Ingredients
For the cupcakes
- 185g self-raising flour
- ½ tsp baking powder
- 40g ground almonds
- 1 tsp mixed spice
- 125g butter, at room temperature
- 110g light brown sugar
- 3 eggs, beaten
- 1 tsp vanilla extract
- 60g mixed peel
- 60g pistachios, chopped
- 30g cranberries
- 30g raisins
- 1 tbsp amaretto
- 85g marzipan
- Icing sugar, for dusting
- 30g flaked almonds
To Decorate
- 50ml amaretto liqueur
- Wilton® Bottle Toppers
- Icing sugar, for dusting
Instructions
- Preheat the oven to 160°C/Gas 3. Line the bun tin with cupcake cases.
- Sift the flour into a medium bowl. Stir in the baking powder, ground almonds and mixed spice, and set aside.

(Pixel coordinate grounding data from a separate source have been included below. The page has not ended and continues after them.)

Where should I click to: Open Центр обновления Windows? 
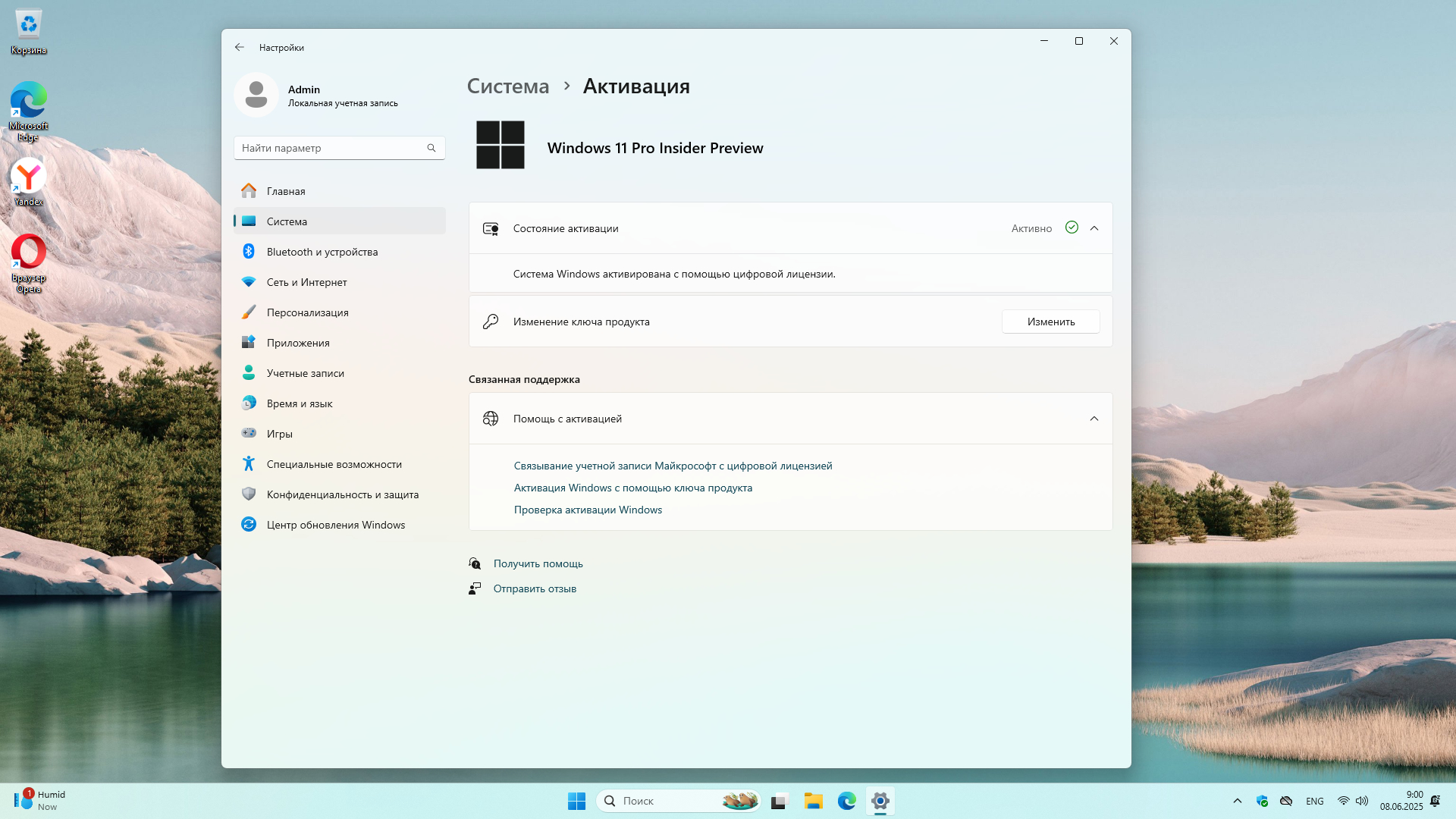[335, 525]
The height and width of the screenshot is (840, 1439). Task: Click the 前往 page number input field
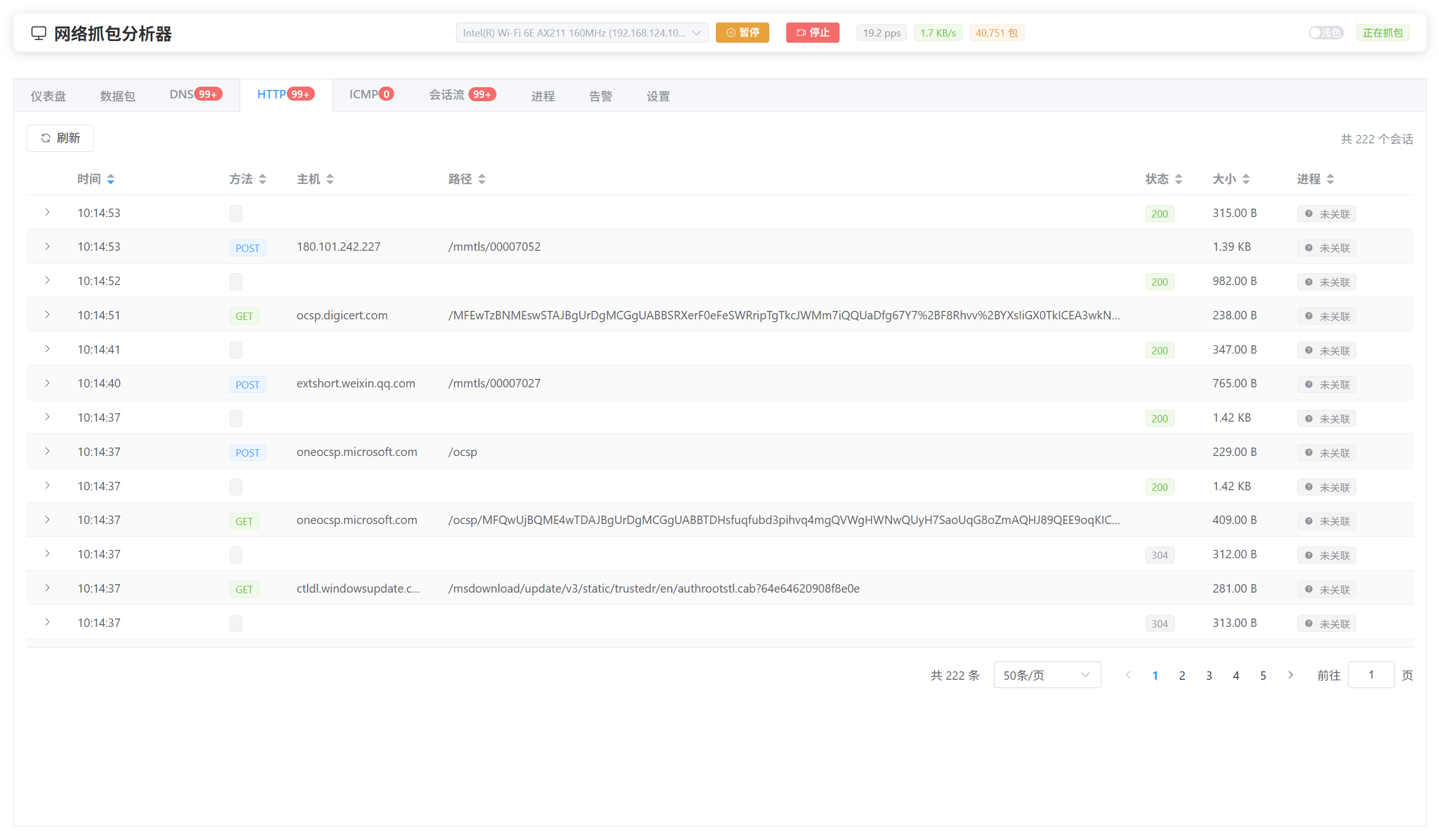coord(1370,675)
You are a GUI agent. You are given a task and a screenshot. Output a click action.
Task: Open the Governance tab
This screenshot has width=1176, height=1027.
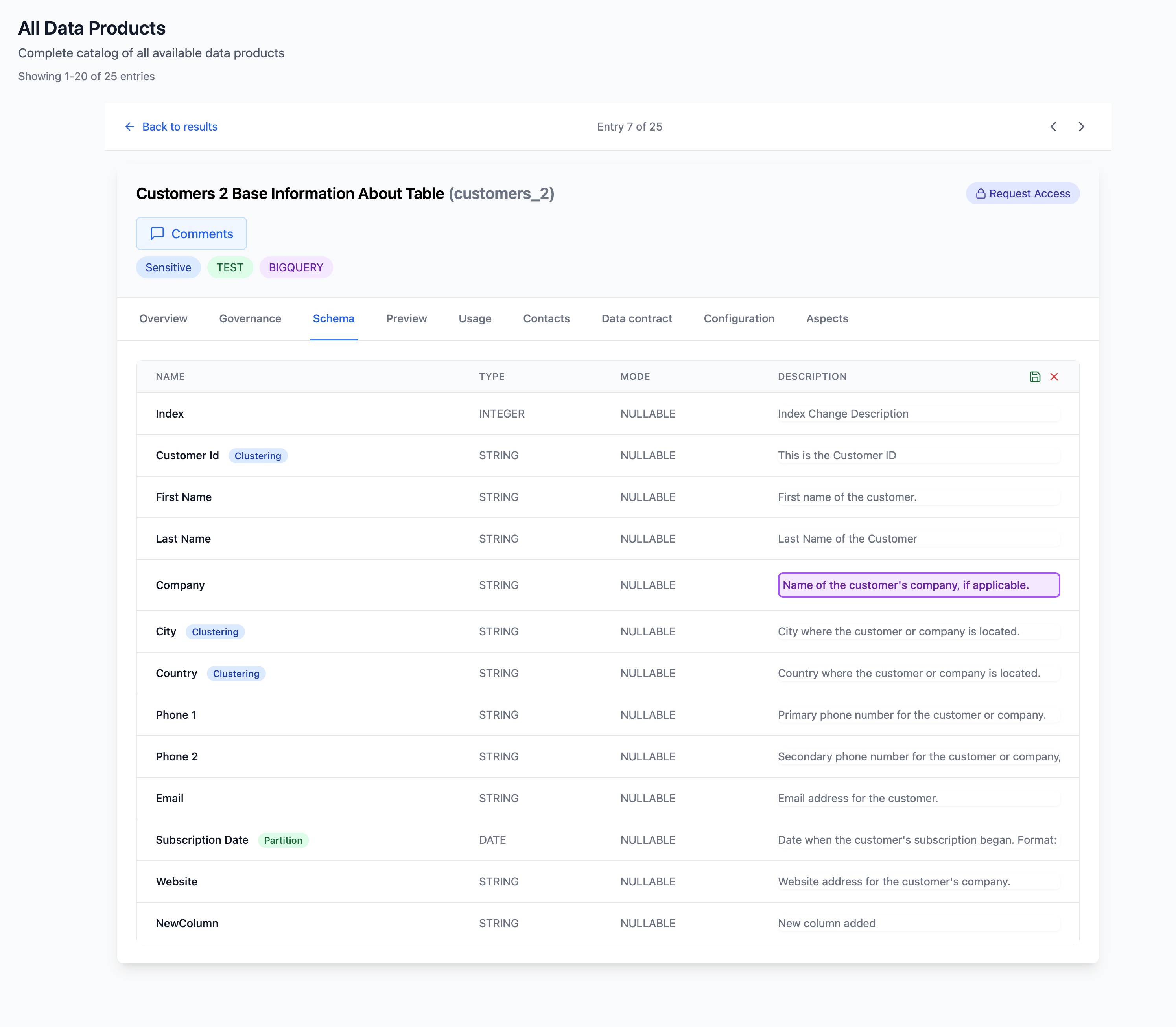coord(250,318)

- In a large bowl, beat together the butter and sugar with an electric hand mixer until light and fluffy. Add the eggs one at a time, mixing well after each addition. Add the vanilla extract, then the flour mixture. Stir in the mixed peel, pistachios, cranberries, raisins and amaretto, and mix until well combined.
- Roll out the marzipan on a work surface very lightly dusted with icing sugar until it is about 2mm thick. Cut out 12 discs using a 5cm Dia. cutter.
- Divide the cake mixture into two even parts. Split one part between the cupcake cases, filling each about one-third full, then top with a marzipan disc. Add the remaining cake mixture on top of the discs, filling each case to two-thirds full. Sprinkle over the flaked almonds.
- Bake for 20-22 minutes, or until well risen. Cool in the tin for 5 minutes, then remove the cupcakes from the tin and allow to cool completely on a wire rack.
- Fill the bottle toppers with amaretto and insert one into the top of each cupcake. When ready to eat, squeeze the topper to infuse the cupcake with almond-flavoured liqueur.